- _PROBLEM_:
Pull out every line in the items below that contains the string "agent", and copy each one in full.

- _ENTRIES SUPPLIED_:
■ ■ ■ ■ ■ ■ ■

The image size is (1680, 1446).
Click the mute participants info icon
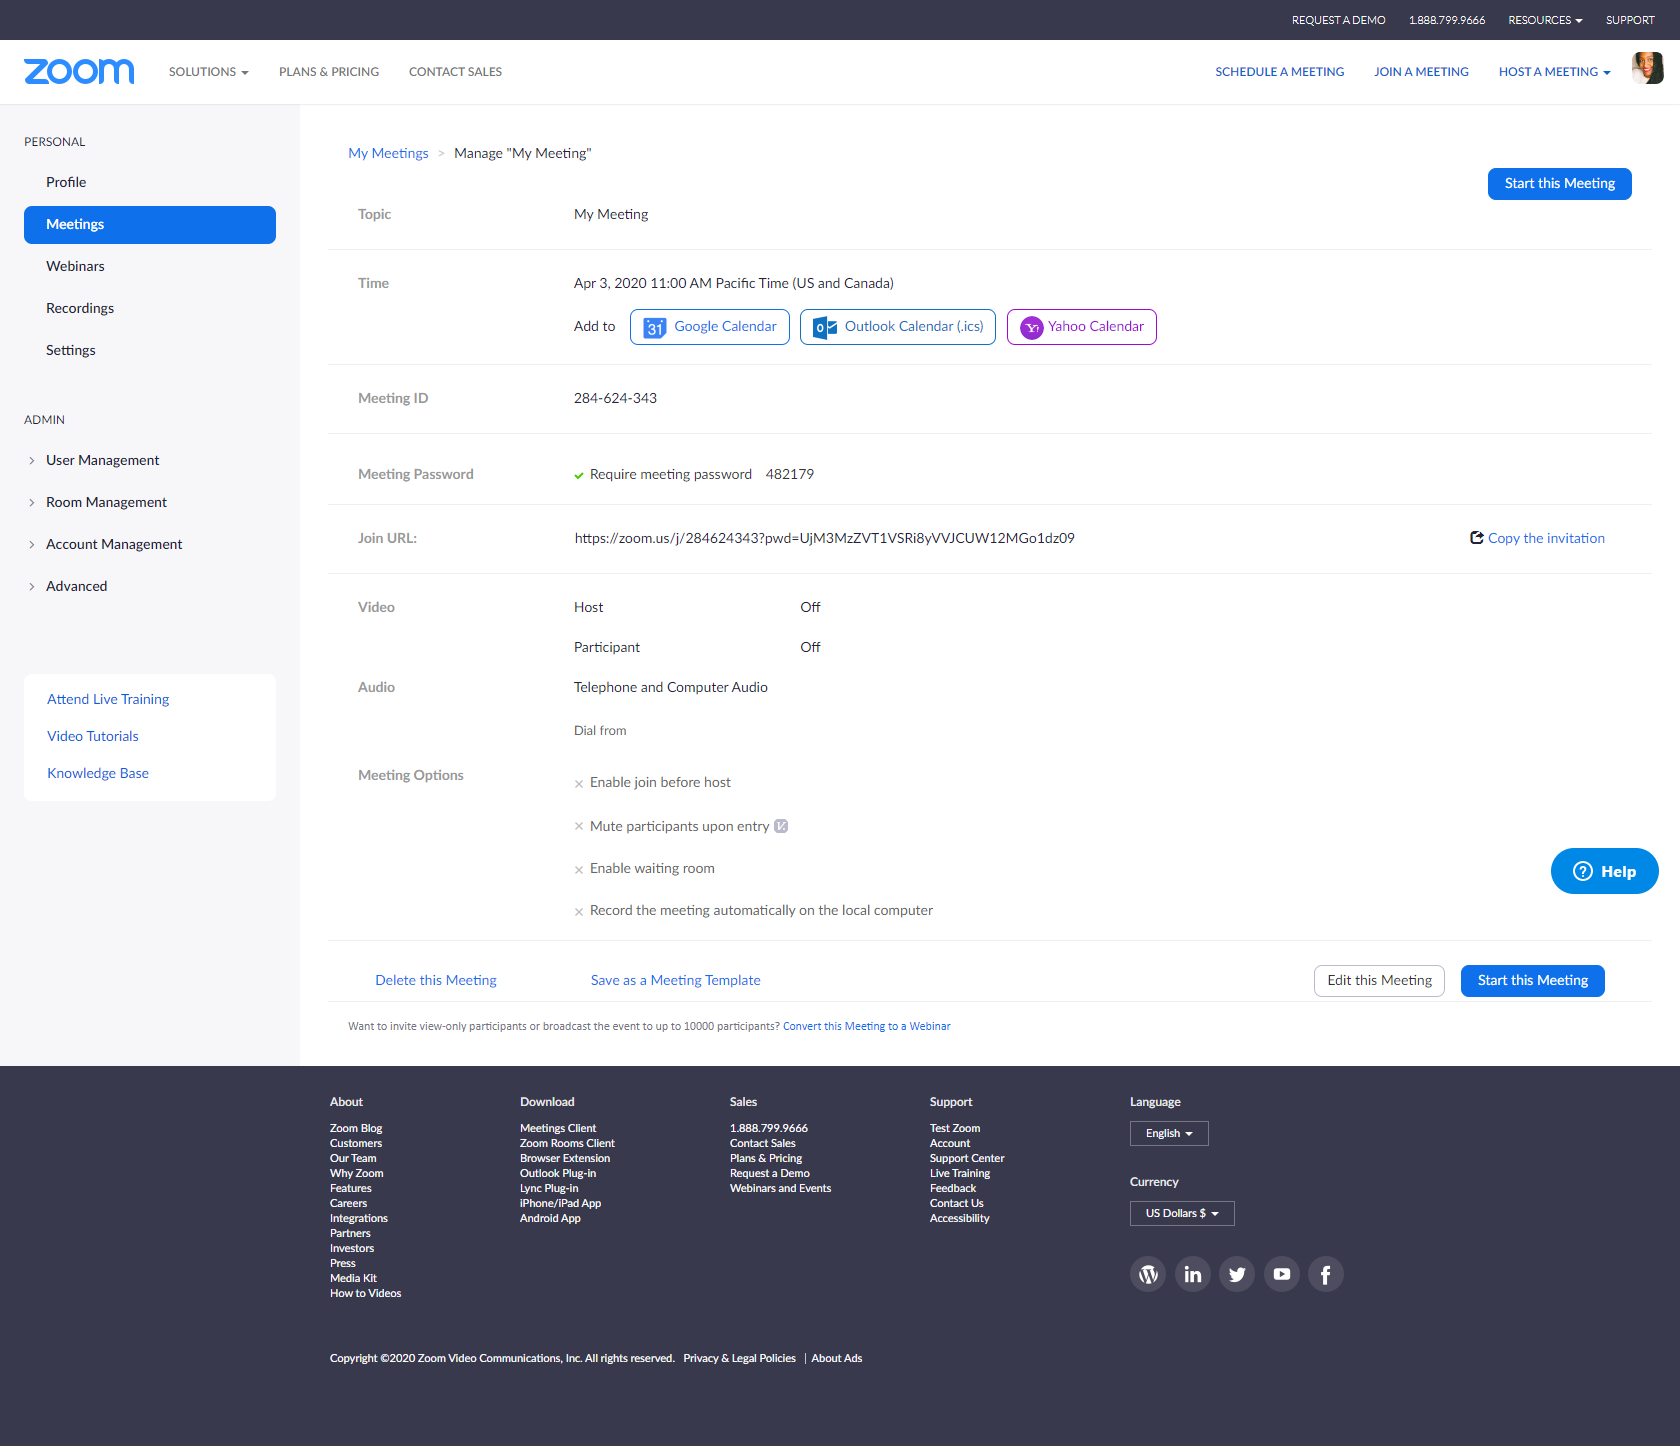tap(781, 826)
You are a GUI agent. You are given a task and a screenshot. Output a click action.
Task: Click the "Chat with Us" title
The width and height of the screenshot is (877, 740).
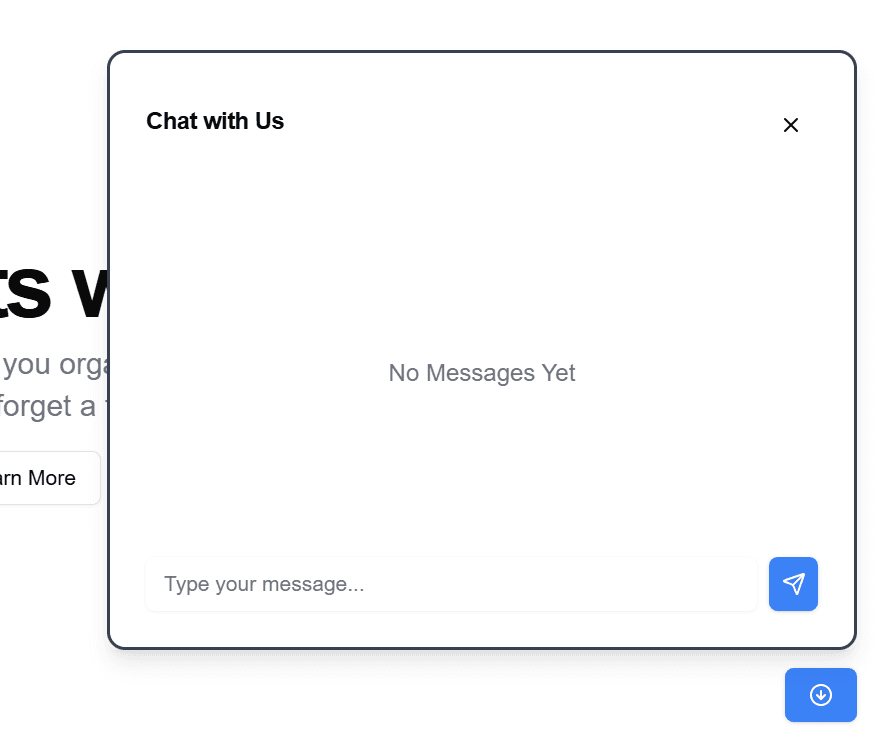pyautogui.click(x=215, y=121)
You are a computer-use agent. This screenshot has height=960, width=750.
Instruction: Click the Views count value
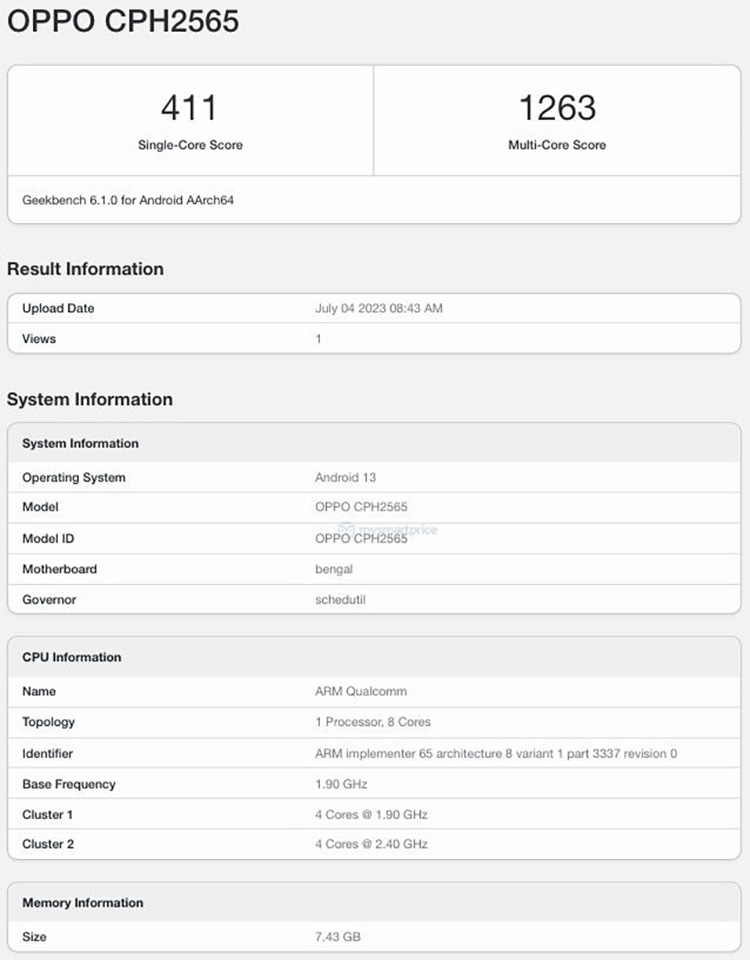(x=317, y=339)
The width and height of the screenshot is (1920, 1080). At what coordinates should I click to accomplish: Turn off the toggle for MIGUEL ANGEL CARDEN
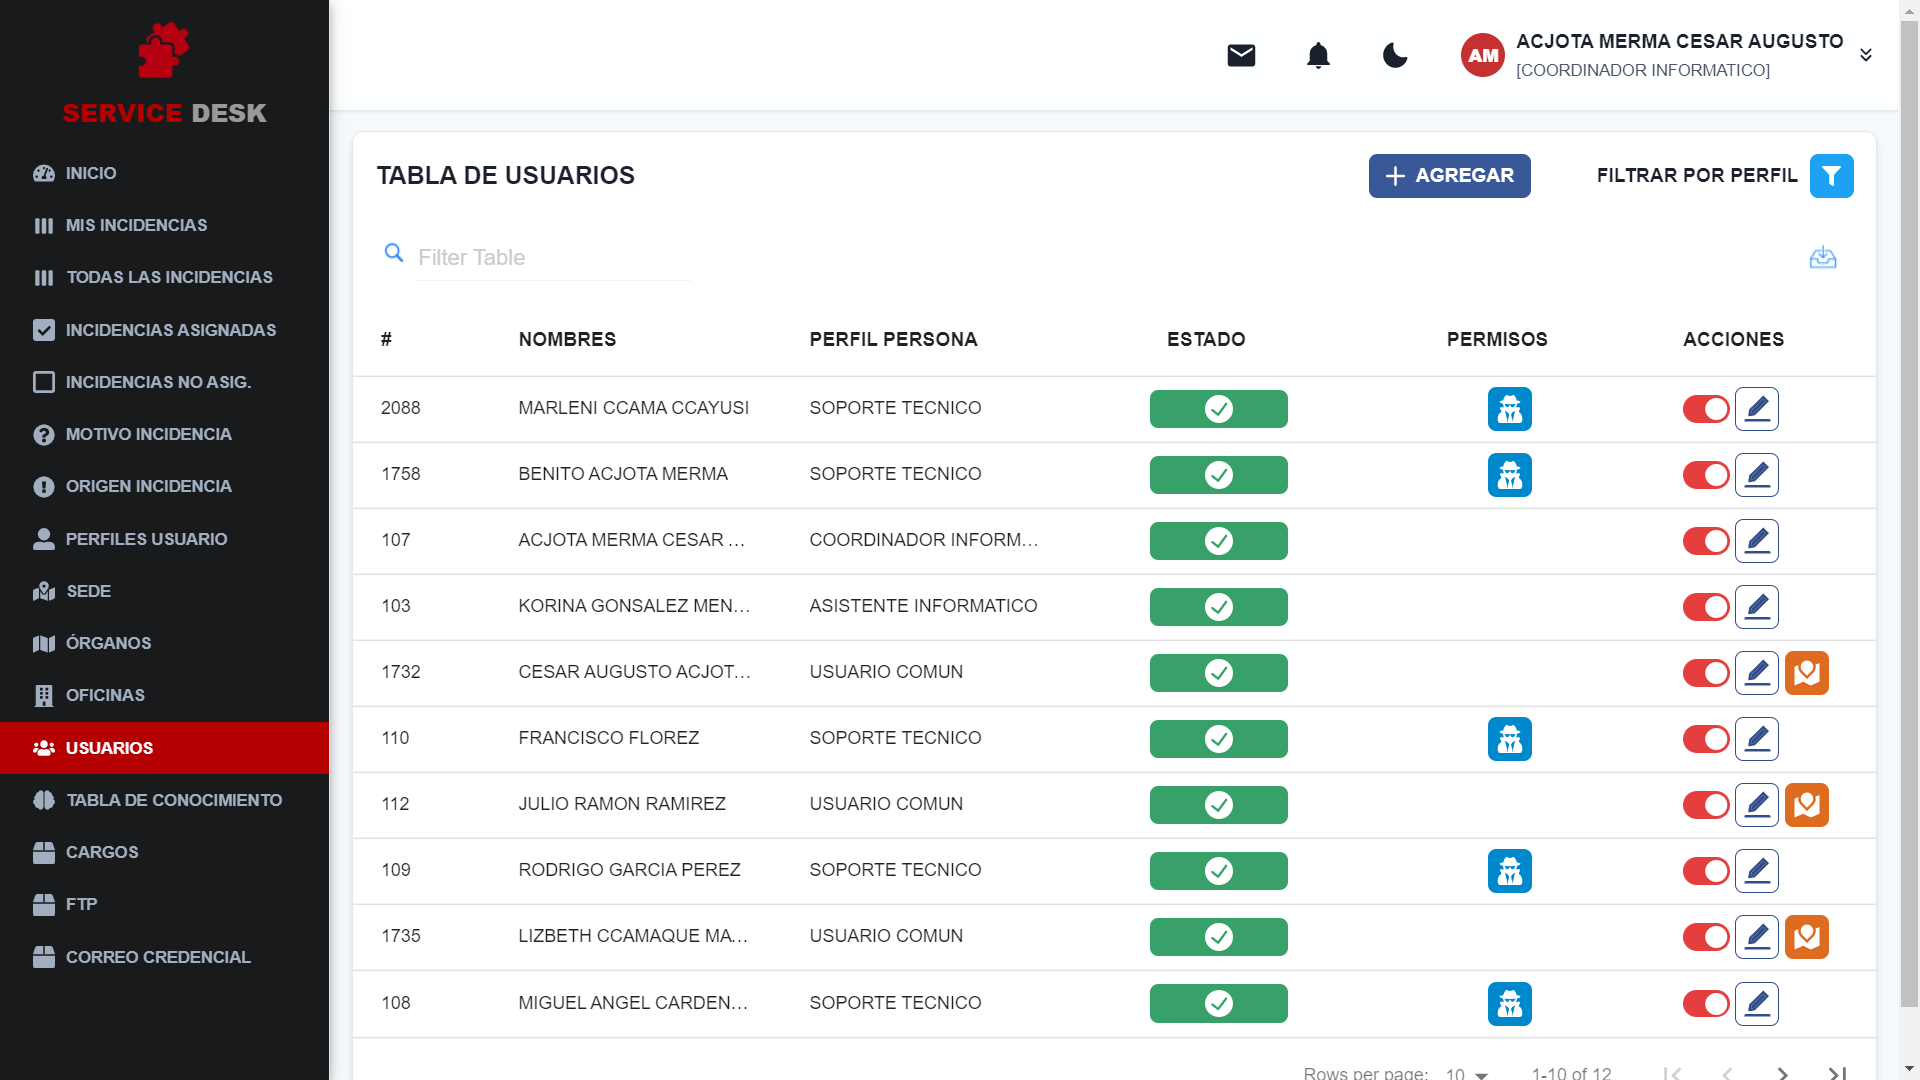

■ ■ ■ ■ ■ ■ ■

- _CORRECT RESULT_:
You are a GUI agent. You are given a task and a screenshot. Output a click action.
You are a computer-use agent. This screenshot has height=960, width=750.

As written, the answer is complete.